◆ **Recorded data**
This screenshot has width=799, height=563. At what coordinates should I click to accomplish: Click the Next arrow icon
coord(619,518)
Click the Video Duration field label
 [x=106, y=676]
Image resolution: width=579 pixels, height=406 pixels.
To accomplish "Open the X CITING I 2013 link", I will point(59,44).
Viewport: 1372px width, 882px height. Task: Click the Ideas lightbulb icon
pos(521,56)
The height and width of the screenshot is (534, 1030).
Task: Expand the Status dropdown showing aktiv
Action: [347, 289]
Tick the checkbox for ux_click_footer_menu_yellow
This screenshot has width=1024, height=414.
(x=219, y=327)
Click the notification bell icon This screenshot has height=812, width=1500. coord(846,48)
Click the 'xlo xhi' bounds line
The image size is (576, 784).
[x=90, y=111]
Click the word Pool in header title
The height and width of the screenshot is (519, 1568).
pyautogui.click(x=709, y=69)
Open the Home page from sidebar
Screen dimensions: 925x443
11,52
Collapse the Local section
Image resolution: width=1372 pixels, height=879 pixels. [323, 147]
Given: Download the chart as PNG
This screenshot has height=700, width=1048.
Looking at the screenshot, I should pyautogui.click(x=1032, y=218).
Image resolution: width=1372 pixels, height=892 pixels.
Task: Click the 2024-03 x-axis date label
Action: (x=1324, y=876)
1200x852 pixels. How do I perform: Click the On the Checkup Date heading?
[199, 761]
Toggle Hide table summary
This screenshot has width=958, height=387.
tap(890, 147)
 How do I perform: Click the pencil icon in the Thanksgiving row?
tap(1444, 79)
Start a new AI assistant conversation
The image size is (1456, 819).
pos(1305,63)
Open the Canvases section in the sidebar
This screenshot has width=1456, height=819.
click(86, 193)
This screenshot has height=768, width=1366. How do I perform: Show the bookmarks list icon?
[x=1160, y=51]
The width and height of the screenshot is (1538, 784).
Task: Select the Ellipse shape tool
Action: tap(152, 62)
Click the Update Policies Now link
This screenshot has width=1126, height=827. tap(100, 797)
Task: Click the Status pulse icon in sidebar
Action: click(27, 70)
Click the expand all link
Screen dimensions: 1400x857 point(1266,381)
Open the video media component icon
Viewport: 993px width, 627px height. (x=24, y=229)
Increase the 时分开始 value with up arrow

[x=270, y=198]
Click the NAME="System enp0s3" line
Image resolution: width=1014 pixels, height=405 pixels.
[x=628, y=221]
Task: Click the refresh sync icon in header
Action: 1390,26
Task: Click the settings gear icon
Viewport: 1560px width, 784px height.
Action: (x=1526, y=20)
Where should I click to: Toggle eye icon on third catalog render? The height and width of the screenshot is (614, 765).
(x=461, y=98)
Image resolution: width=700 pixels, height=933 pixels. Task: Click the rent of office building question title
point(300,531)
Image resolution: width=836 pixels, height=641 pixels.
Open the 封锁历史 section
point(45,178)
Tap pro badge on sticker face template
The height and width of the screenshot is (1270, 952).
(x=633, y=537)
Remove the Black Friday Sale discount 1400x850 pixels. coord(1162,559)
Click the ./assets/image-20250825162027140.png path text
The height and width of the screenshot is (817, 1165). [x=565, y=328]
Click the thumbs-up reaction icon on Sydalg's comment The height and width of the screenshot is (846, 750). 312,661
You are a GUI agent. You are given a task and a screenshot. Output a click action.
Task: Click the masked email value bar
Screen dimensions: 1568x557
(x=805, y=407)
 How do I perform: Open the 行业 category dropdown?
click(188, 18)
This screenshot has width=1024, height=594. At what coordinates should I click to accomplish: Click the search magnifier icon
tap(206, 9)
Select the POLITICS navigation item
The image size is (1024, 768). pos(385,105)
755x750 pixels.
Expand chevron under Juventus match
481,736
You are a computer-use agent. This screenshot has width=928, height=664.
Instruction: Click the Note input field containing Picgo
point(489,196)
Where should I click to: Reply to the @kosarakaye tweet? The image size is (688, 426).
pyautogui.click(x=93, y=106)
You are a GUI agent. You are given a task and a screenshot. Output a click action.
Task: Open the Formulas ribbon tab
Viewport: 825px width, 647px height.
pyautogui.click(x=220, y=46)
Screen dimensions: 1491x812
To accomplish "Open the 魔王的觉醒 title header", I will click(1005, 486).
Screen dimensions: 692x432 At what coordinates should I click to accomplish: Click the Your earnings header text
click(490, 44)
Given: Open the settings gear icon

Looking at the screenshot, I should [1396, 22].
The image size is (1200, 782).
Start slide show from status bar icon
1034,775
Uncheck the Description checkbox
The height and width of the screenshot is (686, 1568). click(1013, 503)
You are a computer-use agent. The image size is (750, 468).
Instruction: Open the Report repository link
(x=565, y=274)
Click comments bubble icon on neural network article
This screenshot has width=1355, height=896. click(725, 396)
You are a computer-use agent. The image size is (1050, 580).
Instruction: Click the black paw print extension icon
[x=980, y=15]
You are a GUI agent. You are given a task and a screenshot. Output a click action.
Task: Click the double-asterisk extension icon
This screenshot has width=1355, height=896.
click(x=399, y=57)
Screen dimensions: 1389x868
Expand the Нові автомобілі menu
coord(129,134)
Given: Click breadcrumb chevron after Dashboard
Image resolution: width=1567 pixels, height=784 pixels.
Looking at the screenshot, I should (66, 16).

◆ **WHAT IS EXPECTED**
Reproduce all the items above, changing every "Instruction" to "Goal" and leaving everything else unchanged.

◆ **FINISHED TASK**
This screenshot has width=799, height=563. At what coordinates should I click to accomplish: Click the Next arrow icon
coord(619,518)
Click the Video Duration field label
 [x=106, y=676]
Image resolution: width=579 pixels, height=406 pixels.
To accomplish "Open the X CITING I 2013 link", I will point(59,44).
Viewport: 1372px width, 882px height. Task: Click the Ideas lightbulb icon
pos(521,56)
The height and width of the screenshot is (534, 1030).
Task: Expand the Status dropdown showing aktiv
Action: [347, 289]
Tick the checkbox for ux_click_footer_menu_yellow
This screenshot has width=1024, height=414.
(x=219, y=327)
Click the notification bell icon This screenshot has height=812, width=1500. coord(846,48)
Click the 'xlo xhi' bounds line
The image size is (576, 784).
[x=90, y=111]
Click the word Pool in header title
The height and width of the screenshot is (519, 1568).
pyautogui.click(x=709, y=69)
Open the Home page from sidebar
Screen dimensions: 925x443
11,52
Collapse the Local section
Image resolution: width=1372 pixels, height=879 pixels. [323, 147]
Given: Download the chart as PNG
This screenshot has height=700, width=1048.
Looking at the screenshot, I should pyautogui.click(x=1032, y=218).
Image resolution: width=1372 pixels, height=892 pixels.
Task: Click the 2024-03 x-axis date label
Action: (x=1324, y=876)
1200x852 pixels. How do I perform: Click the On the Checkup Date heading?
[199, 761]
Toggle Hide table summary
This screenshot has width=958, height=387.
tap(890, 147)
 How do I perform: Click the pencil icon in the Thanksgiving row?
tap(1444, 79)
Start a new AI assistant conversation
The image size is (1456, 819).
pos(1305,63)
Open the Canvases section in the sidebar
This screenshot has width=1456, height=819.
click(86, 193)
This screenshot has height=768, width=1366. How do I perform: Show the bookmarks list icon?
[x=1160, y=51]
The width and height of the screenshot is (1538, 784).
Task: Select the Ellipse shape tool
Action: tap(152, 62)
Click the Update Policies Now link
This screenshot has width=1126, height=827. tap(100, 797)
Task: Click the Status pulse icon in sidebar
Action: click(27, 70)
Click the expand all link
Screen dimensions: 1400x857 point(1266,381)
Open the video media component icon
Viewport: 993px width, 627px height. (x=24, y=229)
Increase the 时分开始 value with up arrow

[x=270, y=198]
Click the NAME="System enp0s3" line
Image resolution: width=1014 pixels, height=405 pixels.
[x=628, y=221]
Task: Click the refresh sync icon in header
Action: 1390,26
Task: Click the settings gear icon
Viewport: 1560px width, 784px height.
Action: (x=1526, y=20)
Where should I click to: Toggle eye icon on third catalog render? The height and width of the screenshot is (614, 765).
(x=461, y=98)
Image resolution: width=700 pixels, height=933 pixels. Task: Click the rent of office building question title
point(300,531)
Image resolution: width=836 pixels, height=641 pixels.
Open the 封锁历史 section
point(45,178)
Tap pro badge on sticker face template
The height and width of the screenshot is (1270, 952).
(x=633, y=537)
Remove the Black Friday Sale discount 1400x850 pixels. coord(1162,559)
Click the ./assets/image-20250825162027140.png path text
The height and width of the screenshot is (817, 1165). [x=565, y=328]
Click the thumbs-up reaction icon on Sydalg's comment The height and width of the screenshot is (846, 750). 312,661
You are a GUI agent. You are given a task and a screenshot. Output a click action.
Task: Click the masked email value bar
Screen dimensions: 1568x557
(x=805, y=407)
 How do I perform: Open the 行业 category dropdown?
click(188, 18)
This screenshot has width=1024, height=594. At what coordinates should I click to accomplish: Click the search magnifier icon
tap(206, 9)
Select the POLITICS navigation item
The image size is (1024, 768). pos(385,105)
755x750 pixels.
Expand chevron under Juventus match
481,736
You are a computer-use agent. This screenshot has width=928, height=664.
Goal: Click the Note input field containing Picgo
point(489,196)
Where should I click to: Reply to the @kosarakaye tweet? The image size is (688, 426).
pyautogui.click(x=93, y=106)
You are a GUI agent. You are given a task and a screenshot. Output a click action.
Task: Open the Formulas ribbon tab
Viewport: 825px width, 647px height.
pyautogui.click(x=220, y=46)
Screen dimensions: 1491x812
To accomplish "Open the 魔王的觉醒 title header", I will click(1005, 486).
Screen dimensions: 692x432 At what coordinates should I click to accomplish: Click the Your earnings header text
click(490, 44)
Given: Open the settings gear icon

Looking at the screenshot, I should [1396, 22].
The image size is (1200, 782).
Start slide show from status bar icon
1034,775
Uncheck the Description checkbox
The height and width of the screenshot is (686, 1568). click(1013, 503)
You are a computer-use agent. The image size is (750, 468).
Goal: Open the Report repository link
(x=565, y=274)
Click comments bubble icon on neural network article
This screenshot has width=1355, height=896. click(725, 396)
You are a computer-use agent. The image size is (1050, 580).
Goal: Click the black paw print extension icon
[x=980, y=15]
You are a GUI agent. You are given a task and a screenshot. Output a click action.
Task: Click the double-asterisk extension icon
This screenshot has width=1355, height=896.
click(x=399, y=57)
Screen dimensions: 1389x868
Expand the Нові автомобілі menu
coord(129,134)
Given: Click breadcrumb chevron after Dashboard
Image resolution: width=1567 pixels, height=784 pixels.
Looking at the screenshot, I should (66, 16).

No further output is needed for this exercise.